- **Task prompt**:
In the account of Ward 1 below, condense the paragraph beginning "The benefit of the open bays" into a short bulleted list that keeps its main facts.

- **Text for analysis**:
There are happier stories - particularly from Ward 1 our makeshift "family" ward which functioned as the social center of the ship. Colorful origami figures hung from the ceiling and former strangers clung to each other for support. A large crowd gathered as we would round each day - as opposed to the fierce American need for privacy the Aceh people desired community in a way that is foreign to our discrete disjointed western lives. The day's triumphs and setbacks made their way in murmurings throughout the ward on each patient - when asked if a patient wanted privacy for some delicate test result the answer would always be a quizzical expression as if the question was too absurd for a straight answer. I never became fully comfortable in the month of daily rounding with the crowds we would gather as we moved from one patient to another.

The benefit of the open bays - designed to house recovering wounded "subacute" soldiers, marines and sailors in a bygone era was that of dispersion of horror and grief. All had their own tragedy and for a short while on Ward one - no one had to go through it alone. The older women left without a family to care for took on the nurturing role for the young mother whose baby was recovering from extreme dehydration and electrolyte imbalance. A 15 year old girl whose arm was amputated because of an aggressive tumor took turns coloring with a 9 year old boy with a large mediastinal mass.

The play room - lined with drawings first of coffins and waves which made way to happier themes - was not just inhabited by the children - the adults were often found lounging on the cushions, deep in discussions. If ever a ward itself could be responsible for healing - Ward 1 had a power of transformation deeper than anything I can explain.

Elisa manifested this perhaps the best - she was our profoundly sad and withdrawn 17 yo girl with pneumonia and brain abscesses, paralyzed on her right side - having lost her mother and siblings in the tsunami - emerging from her cocooned grief to the warmth of Ward 1 and finally full of smiles as she found her voice again. The day of her transfer back to the ICRC field hospital when she was finally able to move her right leg for the first time in a month (the powerful IV antibiotics finally penetrating the abscesses in her brain) she burst out in giggles so loud that we couldn't believe they had come from her.

Flying in a helicopter over Aceh the dead brown earth where the saltwater had reached sometimes miles inland killing everything it touched was in stark contrast to the tropical greenness juxtaposed against all the death. Someone had described it to me as if a giant hand had come and scooped everything away in its path. Looking on it the first time the rendering was accurate. I couldn't stop myself from snapping pictures despite the determination not to fall prey to "disaster tourism." The magnitude of destruction was uncapturable in pictures however. Arriving on the scene nearly 5 weeks after the event, dead bodies were still being pulled from the mud. A school we visited was lined with flags in the schoolyard - each marking the spot a dead body had been found. The director of the university hospital had lost his wife and children and came back the same day to start digging out patients from the hospital. The heat and acridity of the air on land was accentuated because we were used to the clear saltwater breezes on the decks of our hospital.

There is so much more to tell - the Navy culture - the amazing doctors and nurses I was lucky beyond measure to have met and worked with, football on the flight deck, seeing the southern cross in the sky and the 4 moons of Jupiter - but this is my best attempt for a start. Thank you so much for your thoughts and prayers as I was gone - I'm looking forward to catching up with everyone in person.

- **Dataset section**:
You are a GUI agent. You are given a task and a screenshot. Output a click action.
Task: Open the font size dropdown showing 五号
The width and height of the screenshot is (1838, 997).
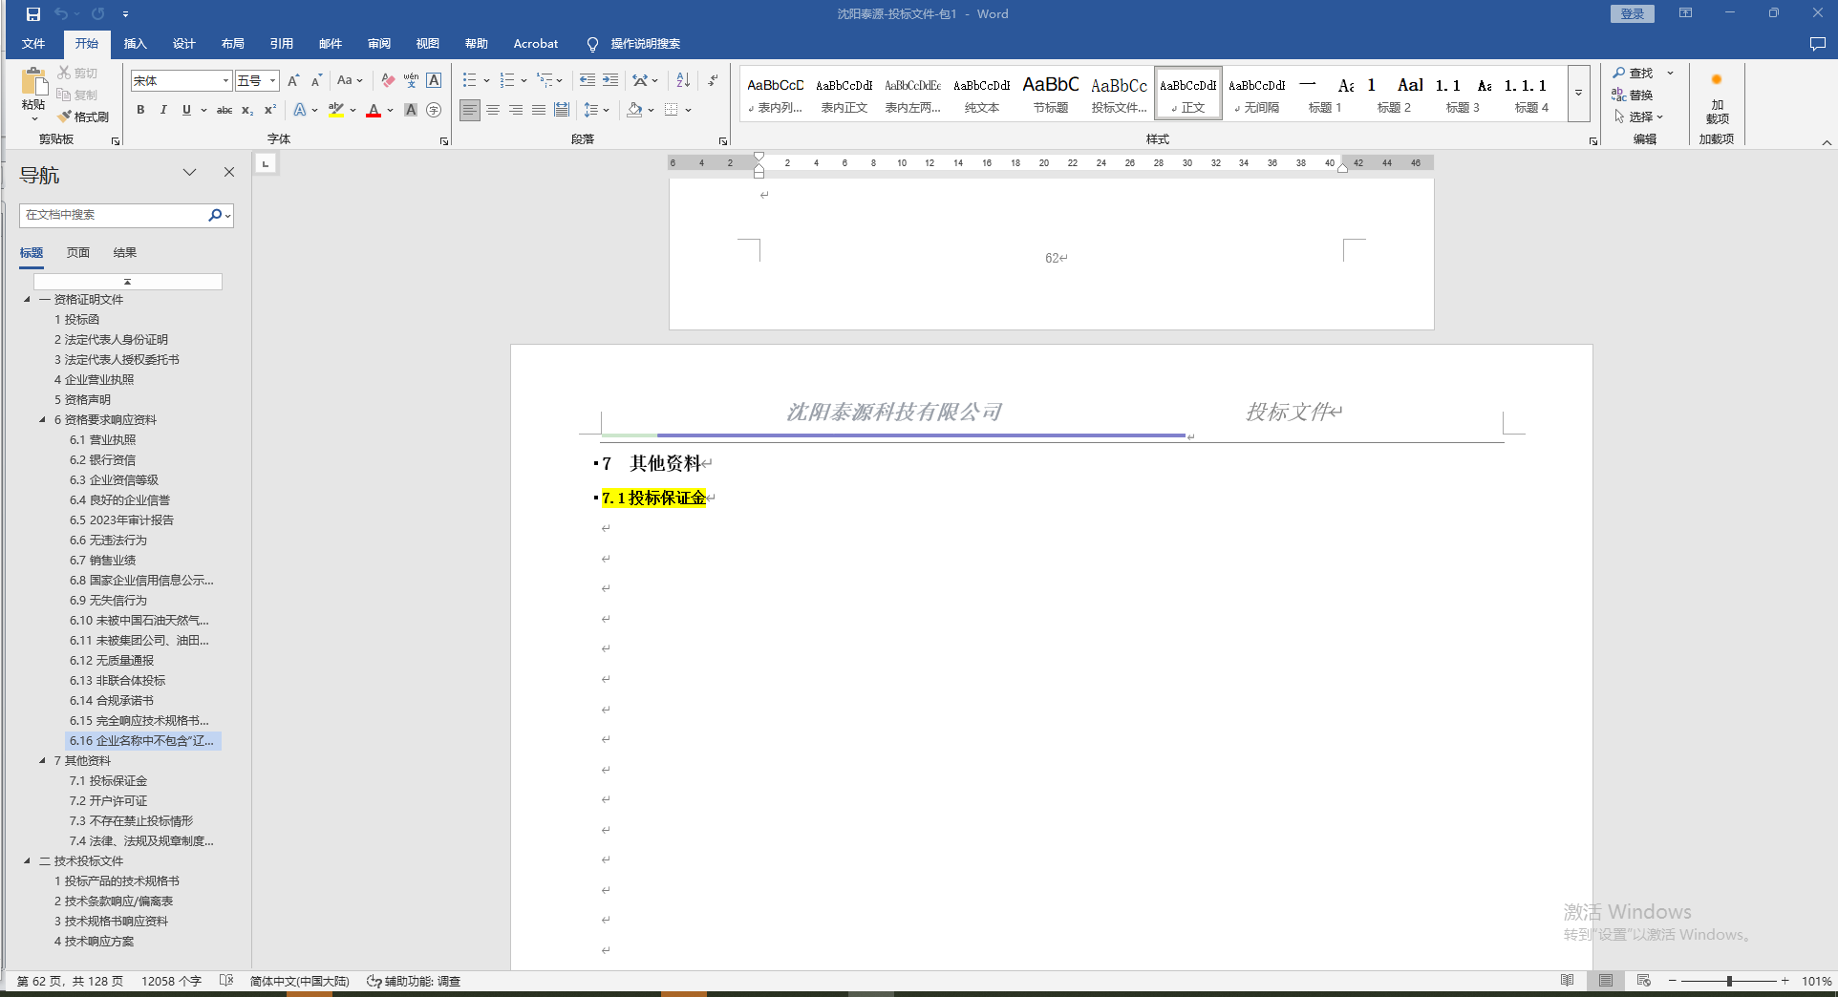272,81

- **Task response**:
- The open bays were originally designed to house recovering "subacute" wounded soldiers, marines and sailors.
- Their benefit was the dispersion of horror and grief. Each patient had a tragedy, but for a while on Ward 1 no one went through it alone.
- Older women left without a family took on a nurturing role for a young mother whose baby was recovering from extreme dehydration and electrolyte imbalance.
- A 15-year-old girl whose arm had been amputated because of an aggressive tumor took turns coloring with a 9-year-old boy with a large mediastinal mass.